Any rate reduction should be targeted towards reducing
common line costs and phasing out the carrier common line charge
(CCLC). The Commission must also ensure that any reductions in
access rates are passed through to long distance ratepayers,
particularly those basic schedule ratepayers that historically
have not benefitted from such reductions.
NTIA also favors a market-based approach to drive access
rates down in future years. Under that approach, ILECs should
have some reasonable, but limited, flexibility to reduce their
access rates in response to competitive developments. We
therefore recommend that the Commission immediately commence a
proceeding to determine the conditions for such flexibility.

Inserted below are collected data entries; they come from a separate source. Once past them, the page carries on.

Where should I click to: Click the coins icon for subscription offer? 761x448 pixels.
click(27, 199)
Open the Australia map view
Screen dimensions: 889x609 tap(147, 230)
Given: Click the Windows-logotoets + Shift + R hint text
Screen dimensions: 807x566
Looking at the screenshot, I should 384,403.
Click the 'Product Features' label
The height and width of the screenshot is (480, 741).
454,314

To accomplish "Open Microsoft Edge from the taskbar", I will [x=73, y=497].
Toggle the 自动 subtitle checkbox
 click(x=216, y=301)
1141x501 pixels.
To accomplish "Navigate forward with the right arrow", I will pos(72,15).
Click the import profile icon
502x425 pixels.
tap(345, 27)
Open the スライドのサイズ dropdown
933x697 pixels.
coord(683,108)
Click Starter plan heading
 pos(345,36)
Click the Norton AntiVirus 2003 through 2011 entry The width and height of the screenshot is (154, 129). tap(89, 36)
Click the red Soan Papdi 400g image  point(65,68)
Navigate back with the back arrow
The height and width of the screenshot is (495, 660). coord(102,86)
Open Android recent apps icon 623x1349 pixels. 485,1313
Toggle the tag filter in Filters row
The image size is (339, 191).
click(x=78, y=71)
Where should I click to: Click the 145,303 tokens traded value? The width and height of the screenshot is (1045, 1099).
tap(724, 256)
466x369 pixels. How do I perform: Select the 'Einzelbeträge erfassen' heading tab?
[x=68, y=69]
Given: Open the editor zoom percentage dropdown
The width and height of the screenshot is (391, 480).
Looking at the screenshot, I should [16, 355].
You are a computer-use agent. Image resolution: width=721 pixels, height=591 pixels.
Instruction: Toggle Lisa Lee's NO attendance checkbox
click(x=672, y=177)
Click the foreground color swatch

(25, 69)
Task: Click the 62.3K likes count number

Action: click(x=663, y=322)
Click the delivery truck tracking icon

Continuation of any market-based approach past January 1, 1998,
however, must be contingent upon the ILECs' full compliance with
their obligations under the 1996 Act to interconnect with
competing providers or to provide them with operational unbundled
network elements on just, reasonable, and nondiscriminatory
terms. If ILECs fulfill those obligations, the Commission could
afford them an additional degree of pricing flexibility. If they
do not, we urge that the Commission immediately prescribe further
reductions in access rates in accordance with any methodology it
deems appropriate.
DISCUSSION
A. Rate Structure Issues
The Commission is correct that altering the structure of
interstate access charges "is a necessary first step in the new
procompetitive era."(7) As the Commission points out, the
principal problem with the current rate structure is that it
compels ILECs to price access services in a way that does not
reflect the way in which underlying costs are incurred.(8) In
particular, certain non-traffic-sensitive (NTS) costs are
currently recovered through usage-based charges, which distort
demand for access services and also encourage uneconomic bypass
of ILECs' local exchange networks. As a general proposition,
NTIA believes that the existing access charge rate structure
should be modified to effect economically rational recovery of
NTS costs. In particular, we believe that the following charges
need to be examined:
1. Common Line Charges
When the Commission created interstate access charges more
than a decade ago, it found that the costs of the loop facilities
from the ILEC switching office to the subscriber's premises were
NTS in nature. It concluded further that the interstate portion
of those costs would be recovered most efficiently by means of a
flat-rate subscriber line charge (SLC) paid by each subscriber.(9)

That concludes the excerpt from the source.